How remove duplicate nodes from a linked list

16 August 2024

When I first tried to solve this problem, I started coding without a clear algorithm and ended up wasting a lot of time. After some frustration, I had to take a break and think of another approach. So I grabbed a piece of paper and a pen and started writing down the problem and all the steps I needed to take to solve it. Then I started drawing the linked list and went through the algorithm step by step. In this post, I’ll go over those steps.

I am assuming that you already have a basic understanding of linked lists. If you don’t, I recommend reading this article or watch the beginning of this video.

Stating the problem and the constraints

Given a linked list, remove the duplicate nodes using an O(n) time complexity.

Drawing a linked list

Draw a simple linked list with only one duplicate to make it easier to understand on the first try.

1 -> 2 -> 2 -> null

Brainstorming a solution

Because of the O(n) constraint, you can only iterate through the list once. So, when you are in an iteration and you want to delete the current node, you have to point the previous node to the next node. For example, let’s say you want to delete the second node in the following linked list:

1 -> 2 -> 3 -> null

You need to point the first node to the third node, like this:

1    2 -> 3 -> null
 \_______/

The second node is now effectively removed from the list, because there is no reference to it from the previous node. But for this to work, you need to have a variable for the previous node and a variable for the current node. Now we know how to remove a node.

Next, we need to think about how to detect a duplicate node. First, we need to keep track of the duplicate nodes we will encounter. You might think of using an array or an object, but looking up a value in an array or object is O(n) time complexity. And if you do that inside an iteration, you will end up with O(n^2) time complexity for your algorithm. So, we need a data structure that has O(1) time complexity for lookups. That’s where a Set comes in. It stores unique values and has O(1) time complexity for lookups.

So to summarize, we need two variables to keep track of the previous and current nodes, a Set to store unique values and a loop to iterate through the list. In every iteration, we check if the value of the current node is inside the Set. If it is, we point the previous node to the next node. If it isn’t, we add the value of the current node to the Set and point the previous node to the current node. Just before the next iteration, we point the current node to the next node. We do this until the current node is null.

Writing the algorithm in pseudocode

Create a Set.
Create a variable for the previous node prev and set it to null.
Create a variable for the current node current and set it to the head of the list.
Iterate through the list until the current node is null.
For every iteration, check if the value of the current node is inside the Set.
If it is, point prev.next to current.next.
If it isn’t, add the value of the current node to the Set and point prev to current.
Point current to current.next.

Going through the algorithm with the example linked list

Initial State

Set()

null     (1) —–> (2) —–> (2) —–> null
 |        |
prev    current

🔁 First Iteration

Is the value of the current node a duplicate? Is 1 inside the Set? No.

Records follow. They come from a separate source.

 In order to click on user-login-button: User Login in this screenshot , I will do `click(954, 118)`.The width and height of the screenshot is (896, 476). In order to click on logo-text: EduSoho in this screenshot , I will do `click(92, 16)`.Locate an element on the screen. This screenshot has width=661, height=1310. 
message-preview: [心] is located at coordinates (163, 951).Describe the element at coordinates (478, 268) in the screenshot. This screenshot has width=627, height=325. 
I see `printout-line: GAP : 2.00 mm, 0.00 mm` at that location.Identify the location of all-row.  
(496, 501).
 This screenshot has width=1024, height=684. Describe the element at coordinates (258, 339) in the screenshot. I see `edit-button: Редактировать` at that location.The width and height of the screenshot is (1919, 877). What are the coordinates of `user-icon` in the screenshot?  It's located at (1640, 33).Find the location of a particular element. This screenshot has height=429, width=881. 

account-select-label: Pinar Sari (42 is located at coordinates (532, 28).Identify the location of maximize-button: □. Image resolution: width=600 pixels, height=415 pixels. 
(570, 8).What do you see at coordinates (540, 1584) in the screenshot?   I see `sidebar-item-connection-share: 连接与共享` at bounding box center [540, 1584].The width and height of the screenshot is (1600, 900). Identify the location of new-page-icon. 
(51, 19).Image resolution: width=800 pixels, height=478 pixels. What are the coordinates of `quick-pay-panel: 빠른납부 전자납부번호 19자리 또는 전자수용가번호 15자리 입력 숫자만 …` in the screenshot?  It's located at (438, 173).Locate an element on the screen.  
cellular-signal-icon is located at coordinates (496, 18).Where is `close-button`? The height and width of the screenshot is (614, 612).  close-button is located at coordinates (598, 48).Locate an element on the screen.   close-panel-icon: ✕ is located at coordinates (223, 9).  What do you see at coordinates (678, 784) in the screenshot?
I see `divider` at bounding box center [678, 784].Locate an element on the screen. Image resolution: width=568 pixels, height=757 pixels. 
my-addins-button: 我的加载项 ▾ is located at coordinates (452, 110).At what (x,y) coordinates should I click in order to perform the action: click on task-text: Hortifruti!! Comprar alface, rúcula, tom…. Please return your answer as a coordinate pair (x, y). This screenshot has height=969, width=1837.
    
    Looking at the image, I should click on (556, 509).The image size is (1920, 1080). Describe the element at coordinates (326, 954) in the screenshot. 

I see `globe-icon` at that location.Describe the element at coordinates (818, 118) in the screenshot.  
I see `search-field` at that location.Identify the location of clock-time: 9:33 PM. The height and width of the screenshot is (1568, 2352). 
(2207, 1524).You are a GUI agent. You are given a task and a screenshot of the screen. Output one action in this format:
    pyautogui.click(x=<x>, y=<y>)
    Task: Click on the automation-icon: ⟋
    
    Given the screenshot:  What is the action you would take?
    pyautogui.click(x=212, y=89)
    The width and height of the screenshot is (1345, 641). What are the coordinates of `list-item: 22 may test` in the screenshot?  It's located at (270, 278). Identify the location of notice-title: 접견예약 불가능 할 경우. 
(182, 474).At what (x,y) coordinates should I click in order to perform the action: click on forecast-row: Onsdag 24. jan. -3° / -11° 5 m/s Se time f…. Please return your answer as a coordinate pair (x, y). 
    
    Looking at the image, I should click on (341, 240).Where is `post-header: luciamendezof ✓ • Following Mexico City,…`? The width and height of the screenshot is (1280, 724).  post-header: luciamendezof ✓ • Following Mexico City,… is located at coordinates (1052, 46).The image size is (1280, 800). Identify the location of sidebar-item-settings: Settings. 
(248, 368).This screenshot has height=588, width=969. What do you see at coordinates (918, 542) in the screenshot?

Add the value of the current node to the Set.
Point prev to current.
Point current to current.next.

Set(1)

(1) —–> (2) —–> (2) —–> null
 |       |
prev   current

🔁 Second Iteration

Is the value of the current node a duplicate? Is 2 inside the Set? No.

Add the value of the current node to the Set.
Point prev to current.
Point current to current.next.

Set(1, 2)

(1) —–> (2) —–> (2) —–> null
         |       |
        prev   current

🔁 Third Iteration

Is the value of the current node a duplicate? Is 2 inside the Set? Yes.

Point prev.next to current.next.
Point current to current.next.

Set(1, 2)

(1) —–> (2)        (2)       null
        /\___________________/\
      prev                   current

We effectively removed the duplicate node by severing all connections to it 🎉. The final linked list is:

Set(1, 2)

(1) —–> (2) —–> null

Writing the code

I am using JavaScript for this example. Even if you are not familiar with JavaScript, you should be able to understand the code.

This function requires the head of the linked list as an argument and it expects a node to be an object with a value property and a next property that points to the next node. Like this:

const node = {
  value: 1,
  next: {
    value: 2,
    next: null,
  },
};

Here is the function for removing duplicates according to our algorithm:

function removeDuplicates(head) {
  const set = new Set();
  let prev = null;
  let current = head;

  while (current !== null) {
    if (set.has(current.value)) {
      prev.next = current.next;
    } else {
      set.add(current.value);
      prev = current;
    }

    current = current.next;
  }

  return head;
}

Conclusion

When you are solving a problem, don’t rush. Don’t go straight into coding a solution. Instead, take your time to understand the problem. Use pen and paper to visualize the problem. Break it down into small and easy steps. You will be doing yourself a favor in the long run by developing a solid habit of problem-solving.